SEQanswers

Go Back   SEQanswers > Bioinformatics > Bioinformatics



Similar Threads
Thread Thread Starter Forum Replies Last Post
QR Codes and Plate Maps rfrichholt Bioinformatics 1 12-21-2011 04:46 PM
GATK and IUB codes donorio.demeo Bioinformatics 1 11-03-2011 07:34 AM
gsMapper error codes spacedninja 454 Pyrosequencing 2 08-02-2011 03:47 AM
Cuffcompare Class Codes jdanderson Bioinformatics 1 08-01-2011 12:39 PM
454 gsMapper error codes spacedninja General 2 06-29-2011 10:21 AM

Reply
 
Thread Tools
Old 01-04-2010, 01:51 AM   #1
leshkowitz
Junior Member
 
Location: Israel

Join Date: Jun 2008
Posts: 3
Default cuffcompare class codes

I ran cuffcompare with the -r option and got class codes which are not written in the manual.
Code:
cut -f2 cuffcompare.tracking | sort | uniq -c
3852	=
171	-
11919	.
159666	c
18619	e
2	i
11263	j
12492	o
53	p
I don't know what the "-" and the "." classes stand for.

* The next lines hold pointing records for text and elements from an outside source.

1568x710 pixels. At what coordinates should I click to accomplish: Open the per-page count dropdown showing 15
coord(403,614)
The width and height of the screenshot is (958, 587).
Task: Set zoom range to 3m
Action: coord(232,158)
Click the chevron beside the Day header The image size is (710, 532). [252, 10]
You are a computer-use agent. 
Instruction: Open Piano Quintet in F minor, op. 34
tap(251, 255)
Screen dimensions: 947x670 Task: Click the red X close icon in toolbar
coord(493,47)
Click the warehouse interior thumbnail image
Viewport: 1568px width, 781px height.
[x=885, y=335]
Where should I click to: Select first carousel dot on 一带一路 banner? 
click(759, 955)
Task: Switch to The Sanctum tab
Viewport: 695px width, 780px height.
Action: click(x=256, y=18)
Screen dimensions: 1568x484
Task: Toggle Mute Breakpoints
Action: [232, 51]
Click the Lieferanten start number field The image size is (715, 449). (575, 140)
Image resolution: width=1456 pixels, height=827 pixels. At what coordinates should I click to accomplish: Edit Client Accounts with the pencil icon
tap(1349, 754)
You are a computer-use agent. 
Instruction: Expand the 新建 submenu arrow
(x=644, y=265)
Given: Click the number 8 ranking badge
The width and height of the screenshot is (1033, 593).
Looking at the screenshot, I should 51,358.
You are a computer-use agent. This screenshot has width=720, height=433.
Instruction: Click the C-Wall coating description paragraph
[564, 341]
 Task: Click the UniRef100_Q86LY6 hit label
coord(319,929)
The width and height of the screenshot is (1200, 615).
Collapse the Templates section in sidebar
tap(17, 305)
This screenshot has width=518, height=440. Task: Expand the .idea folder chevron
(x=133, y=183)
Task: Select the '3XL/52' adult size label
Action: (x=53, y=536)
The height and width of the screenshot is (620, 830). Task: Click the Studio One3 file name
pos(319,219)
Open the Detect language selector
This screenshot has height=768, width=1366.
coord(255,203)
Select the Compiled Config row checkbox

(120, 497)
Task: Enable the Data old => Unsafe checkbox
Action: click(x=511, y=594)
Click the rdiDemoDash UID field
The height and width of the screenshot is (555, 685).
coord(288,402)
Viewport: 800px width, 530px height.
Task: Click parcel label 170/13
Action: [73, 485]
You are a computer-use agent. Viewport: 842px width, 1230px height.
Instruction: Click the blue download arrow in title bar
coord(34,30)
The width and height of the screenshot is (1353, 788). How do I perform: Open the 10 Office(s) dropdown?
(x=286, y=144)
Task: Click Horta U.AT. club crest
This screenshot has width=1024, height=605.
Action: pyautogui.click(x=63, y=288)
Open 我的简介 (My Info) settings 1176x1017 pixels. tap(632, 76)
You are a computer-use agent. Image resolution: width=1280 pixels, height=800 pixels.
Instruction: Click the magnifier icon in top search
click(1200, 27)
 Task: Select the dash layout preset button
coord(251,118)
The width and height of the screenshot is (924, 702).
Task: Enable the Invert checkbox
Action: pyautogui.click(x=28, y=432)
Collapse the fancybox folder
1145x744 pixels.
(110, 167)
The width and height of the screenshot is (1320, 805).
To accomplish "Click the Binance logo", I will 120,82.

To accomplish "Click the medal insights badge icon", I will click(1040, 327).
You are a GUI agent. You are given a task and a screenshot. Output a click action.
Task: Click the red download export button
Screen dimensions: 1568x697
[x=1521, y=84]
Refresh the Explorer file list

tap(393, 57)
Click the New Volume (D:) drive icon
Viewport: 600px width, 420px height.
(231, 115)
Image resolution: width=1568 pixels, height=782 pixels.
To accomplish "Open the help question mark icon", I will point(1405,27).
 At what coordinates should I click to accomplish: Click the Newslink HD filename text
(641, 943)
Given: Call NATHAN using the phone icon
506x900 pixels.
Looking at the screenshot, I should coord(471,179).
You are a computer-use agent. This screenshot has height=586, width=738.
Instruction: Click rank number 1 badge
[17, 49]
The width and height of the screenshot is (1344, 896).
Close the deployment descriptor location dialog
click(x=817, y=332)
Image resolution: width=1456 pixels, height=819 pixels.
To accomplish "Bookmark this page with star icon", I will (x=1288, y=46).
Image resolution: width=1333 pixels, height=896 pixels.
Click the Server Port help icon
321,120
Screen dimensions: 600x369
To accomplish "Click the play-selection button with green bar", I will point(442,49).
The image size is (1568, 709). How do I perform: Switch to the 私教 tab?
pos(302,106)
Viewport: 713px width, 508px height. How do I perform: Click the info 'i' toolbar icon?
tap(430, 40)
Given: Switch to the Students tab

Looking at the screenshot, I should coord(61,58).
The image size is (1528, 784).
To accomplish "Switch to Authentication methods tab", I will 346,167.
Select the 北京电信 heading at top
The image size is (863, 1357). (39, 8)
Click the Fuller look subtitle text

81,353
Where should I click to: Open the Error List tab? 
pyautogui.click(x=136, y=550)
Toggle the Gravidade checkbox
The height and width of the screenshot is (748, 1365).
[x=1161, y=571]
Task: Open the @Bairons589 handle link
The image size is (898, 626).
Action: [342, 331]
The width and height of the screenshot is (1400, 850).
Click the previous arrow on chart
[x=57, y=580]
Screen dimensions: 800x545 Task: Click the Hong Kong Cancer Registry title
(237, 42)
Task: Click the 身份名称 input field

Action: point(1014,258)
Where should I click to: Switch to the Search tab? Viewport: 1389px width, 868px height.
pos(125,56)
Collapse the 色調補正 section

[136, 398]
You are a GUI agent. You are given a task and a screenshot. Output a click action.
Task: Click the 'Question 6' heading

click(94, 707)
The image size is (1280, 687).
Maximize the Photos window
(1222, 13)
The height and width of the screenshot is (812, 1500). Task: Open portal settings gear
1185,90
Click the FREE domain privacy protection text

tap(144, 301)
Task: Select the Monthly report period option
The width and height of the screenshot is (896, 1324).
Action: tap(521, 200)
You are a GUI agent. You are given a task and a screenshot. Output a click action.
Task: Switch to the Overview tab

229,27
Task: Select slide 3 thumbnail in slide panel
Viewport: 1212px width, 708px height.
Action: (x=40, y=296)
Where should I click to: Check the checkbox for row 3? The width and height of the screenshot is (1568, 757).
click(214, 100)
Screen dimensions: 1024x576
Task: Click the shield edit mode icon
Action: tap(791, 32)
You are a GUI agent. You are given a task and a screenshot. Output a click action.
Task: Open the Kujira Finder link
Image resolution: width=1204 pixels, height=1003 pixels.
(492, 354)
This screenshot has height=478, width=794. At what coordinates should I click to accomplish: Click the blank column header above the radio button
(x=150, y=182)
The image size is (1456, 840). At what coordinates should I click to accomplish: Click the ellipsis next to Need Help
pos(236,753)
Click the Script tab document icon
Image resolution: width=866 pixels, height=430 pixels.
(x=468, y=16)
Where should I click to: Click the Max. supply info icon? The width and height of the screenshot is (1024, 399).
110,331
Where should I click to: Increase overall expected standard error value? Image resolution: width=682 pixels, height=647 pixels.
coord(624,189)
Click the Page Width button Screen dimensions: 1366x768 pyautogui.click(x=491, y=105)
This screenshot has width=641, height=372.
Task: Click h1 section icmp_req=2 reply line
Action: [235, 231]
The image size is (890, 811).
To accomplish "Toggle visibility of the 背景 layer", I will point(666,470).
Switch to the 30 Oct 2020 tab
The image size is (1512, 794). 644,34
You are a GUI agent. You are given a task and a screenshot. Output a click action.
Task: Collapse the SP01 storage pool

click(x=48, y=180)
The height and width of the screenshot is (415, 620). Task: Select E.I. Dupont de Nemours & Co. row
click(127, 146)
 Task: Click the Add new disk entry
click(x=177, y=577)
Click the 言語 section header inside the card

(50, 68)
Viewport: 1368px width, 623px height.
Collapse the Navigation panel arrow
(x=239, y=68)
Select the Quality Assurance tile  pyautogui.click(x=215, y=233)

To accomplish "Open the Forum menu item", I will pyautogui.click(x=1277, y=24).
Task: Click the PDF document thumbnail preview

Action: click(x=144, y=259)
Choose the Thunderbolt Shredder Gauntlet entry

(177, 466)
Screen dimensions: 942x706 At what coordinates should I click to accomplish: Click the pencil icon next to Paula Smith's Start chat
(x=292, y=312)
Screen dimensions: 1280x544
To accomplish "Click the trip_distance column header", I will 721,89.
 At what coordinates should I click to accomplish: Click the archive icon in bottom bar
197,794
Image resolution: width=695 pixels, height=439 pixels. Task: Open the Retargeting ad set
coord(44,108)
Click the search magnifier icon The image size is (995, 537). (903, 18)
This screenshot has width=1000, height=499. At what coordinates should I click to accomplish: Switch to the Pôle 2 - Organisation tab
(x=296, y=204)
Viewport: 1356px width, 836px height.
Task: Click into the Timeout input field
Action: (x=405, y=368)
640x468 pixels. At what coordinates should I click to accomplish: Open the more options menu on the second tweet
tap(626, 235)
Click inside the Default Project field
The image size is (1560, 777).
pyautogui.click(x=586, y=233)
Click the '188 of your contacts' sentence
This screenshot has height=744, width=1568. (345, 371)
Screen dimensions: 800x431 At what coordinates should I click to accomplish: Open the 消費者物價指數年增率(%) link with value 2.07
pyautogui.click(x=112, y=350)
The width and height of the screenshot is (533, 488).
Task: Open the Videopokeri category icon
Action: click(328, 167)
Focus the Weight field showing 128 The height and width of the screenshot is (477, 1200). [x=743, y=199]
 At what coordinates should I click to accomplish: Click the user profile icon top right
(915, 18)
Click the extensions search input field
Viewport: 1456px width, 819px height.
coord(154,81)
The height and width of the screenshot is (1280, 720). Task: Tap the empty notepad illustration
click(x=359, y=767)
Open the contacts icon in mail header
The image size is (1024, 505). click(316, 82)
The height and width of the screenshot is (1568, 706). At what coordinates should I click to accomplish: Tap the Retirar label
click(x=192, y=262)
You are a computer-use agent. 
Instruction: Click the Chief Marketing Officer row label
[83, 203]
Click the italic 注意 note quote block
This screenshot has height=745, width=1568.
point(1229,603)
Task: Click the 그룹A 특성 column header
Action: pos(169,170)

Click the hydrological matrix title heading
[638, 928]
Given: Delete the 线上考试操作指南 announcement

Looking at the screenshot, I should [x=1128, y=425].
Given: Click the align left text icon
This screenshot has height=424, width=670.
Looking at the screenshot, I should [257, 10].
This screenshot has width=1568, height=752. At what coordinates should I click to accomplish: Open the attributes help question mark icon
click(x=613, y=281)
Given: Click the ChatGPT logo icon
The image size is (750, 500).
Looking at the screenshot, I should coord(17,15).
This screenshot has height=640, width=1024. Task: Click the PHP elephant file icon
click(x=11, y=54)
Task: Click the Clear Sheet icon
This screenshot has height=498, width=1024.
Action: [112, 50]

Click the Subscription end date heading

On the other hand I don't have the "u" class.

Thanks
leshkowitz is offline   Reply With Quote
Old 01-05-2010, 08:30 AM   #2
gpertea
Member
 
Location: Maryland, US

Join Date: Jan 2010
Posts: 21
Default

Yes, I am afraid that in the last versions of cuffcompare the 'u' class code is no longer used in the tracking file as it's basically replaced by '-' and '.'
  • '-' should appear only when there are no reference transcripts to be associated with the transcript(s) on that line (so it's really the 'u' case)
  • '.' is used when the relationship to the reference transcript is not the same (not consistent) among the multiple cufflinks transcripts on that line.
Though it seems to me that sometimes '.' is also used as a last resort when no other code has been assigned (i.e. just like '-'). Sorry for the inconsistency, I'll have this fixed in a later version.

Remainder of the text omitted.